— Exercise brief —
Could you return, exactly as written, every line from the one containing "The height and" through the last line of the entries below, leaving out the pictures?

Stored records
══════════════════════════════
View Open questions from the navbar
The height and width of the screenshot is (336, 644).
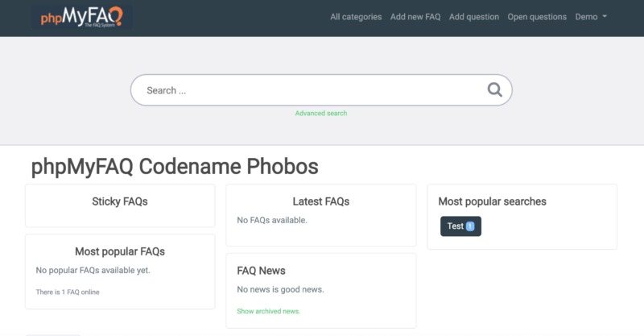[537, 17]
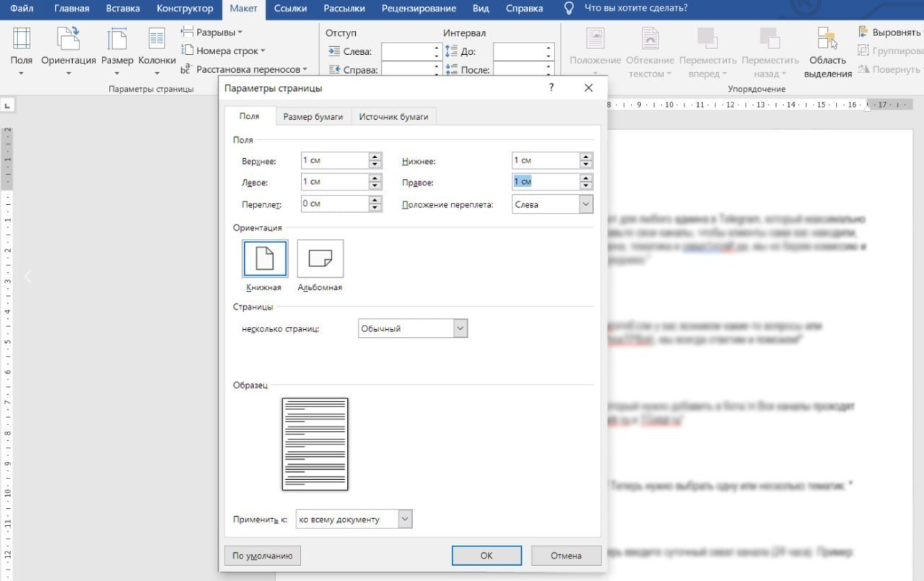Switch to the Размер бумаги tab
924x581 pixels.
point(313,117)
══════════════════════════════
— Written solution —
The height and width of the screenshot is (336, 644).
[537, 17]
Switch to the Размер бумаги tab
924x581 pixels.
point(313,117)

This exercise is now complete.